How to make a virtual meeting memorable

Over the past few months, we’ve all begun mastering the virtual meeting. What was one a niche skill of a few, is now the go-to way to communicate for companies. However, in part, due to the rapid adoption of the medium, virtual meetings can often be dull and dreary.

We’ve all sat through the meetings where the host drones on and on. Topics meander off into nowhere. Or where you spend the entirety of the virtual meeting starting a screen of blank and disinterested faces.

virtual meetingIt doesn’t have to be this way: virtual meetings can be fun and engaging. They can get people involved, sparking conversations and innovative ideas. All it takes is a little imagination.

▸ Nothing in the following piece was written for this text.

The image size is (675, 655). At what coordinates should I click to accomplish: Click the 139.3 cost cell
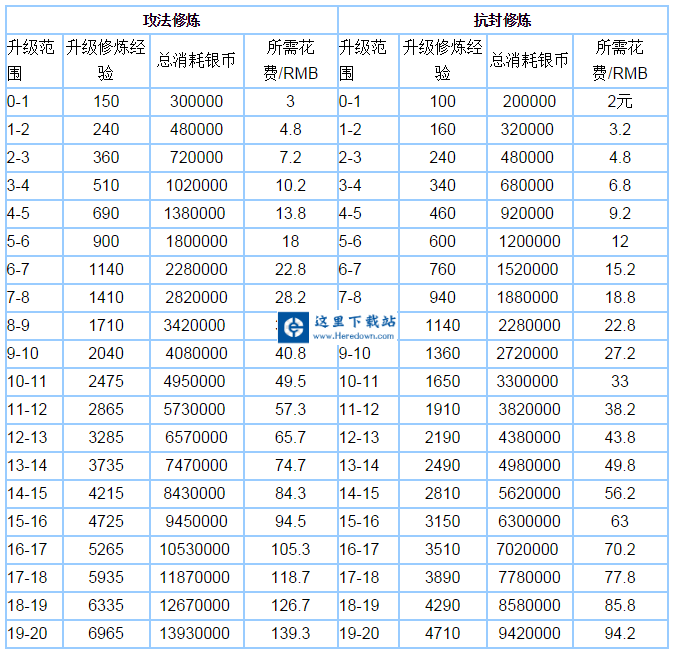pos(290,634)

You could also hire a virtual studio with a green screen from a professional studio for the best results.

Well, don’t worry, you do have to do all the work yourself. To get you started, we’ve compiled a few ideas helping to make your next virtual meeting more memorable.

Use the tools available

Part of the benefits of a virtual meeting is the sheer range of tools at your disposal. There’s no excuse for sitting with blank screens. Whatever the topic or tone of the discussion, they’ll be a tool you can use.

Screen sharing

Screen sharing, as the name suggests, allows people to share their screens. On a basic level, you can share a PowerPoint presentation, working through your slides like a regular meeting. However, you can also use it to showcase work you’ve been completing, jumping in and out of different software packages. By showing examples throughout a meeting, it gives people a touchstone with which to remember specific points. It’s also a lot more engaging.

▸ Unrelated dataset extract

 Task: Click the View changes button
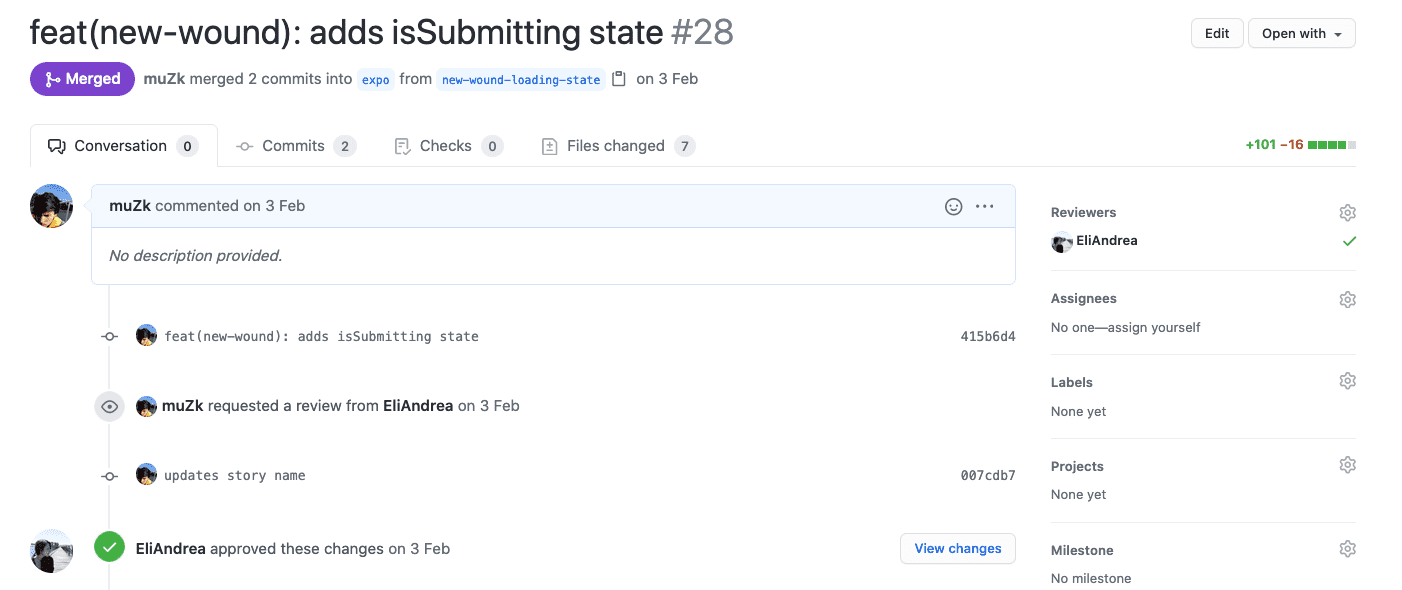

You can even use screen sharing to jump between presenters. So, no one needs to carry the burden of being the host for the entirety of the meeting.

Virtual whiteboards

Virtual whiteboards are another useful bit of kit. If you want to have brainstorming sessions, open a blank whiteboard. Want to sketch out an idea, when explaining it to the crowd. Use a whiteboard. Or for flowcharts and diagrams, virtual whiteboards are perfect. They have a full range of colours available, so you can even code your diagrams. You can also use it as an icebreaker. A quick game of Pictionary or Hangman is a fantastic way to get a meeting started.

Virtual backgrounds

We’re all used to the drab backgrounds of attendees in a meeting. Beige décor or rows of books, it’s all pretty uninspiring stuff. However, there are ways to spice up our meetings’ backgrounds. Use a zoom virtual background to experiment with more fun and livelier backdrops. Using the latest green screen technology, virtual backgrounds replace your drab and dreary background with any one of their exciting options. Choices range from tropical paradises to stylish apartments. Or you can even choose something more professional for the big meeting with a client.

Companies can even decide to opt for a single background for all employees; thereby creating a sense of continuity in a meeting that a client is sure to notice.

Break up

You don’t have to sit on the call for the entirety of the meeting. Consider setting challenges or discussion topics. Then assign people into small groups. Have them go away from the meeting and discuss the topic or complete the challenge. They can use messaging services such as Slack or WhatsApp, for such a challenge. After an allotted period, everyone meets back up to reveal what was discussed, sparking further conversations and ideas.

It’s a superb way to break up a meeting, preventing monotony from setting in. Don’t let people languish on a call, becoming distracted. Keep them engaged with a small group task.

There are even options for live polls and surveys, to ease communication when you come back from the small groups. It can be useful for revealing opinions or deciding on where the meeting should go next.

Chunk the meeting

The thought of an hour of talk is enough to faze anyone. You can feel your eyelids sagging at the thought. The best way to get around our natural boredom is to chunk up the meeting. If you have a setlist of objectives to get through, give each one a ten-minute slot. In that time, you need to discuss the topic, evaluate solutions, and decide on a plan of action. By slimming down the time, you focus people’s attention, driving them towards a decision.

Additionally, try to keep the number of points to five or six; if the meeting needs to go on for longer, schedule a short break. It will give people a chance to refresh and come back focused. Or else break up the meeting into two halves. Remember, quality is always better than quantity. Long meetings where nothing is achieved should give way to shorter, focused sessions. It will ensure they are more memorable and enjoyable.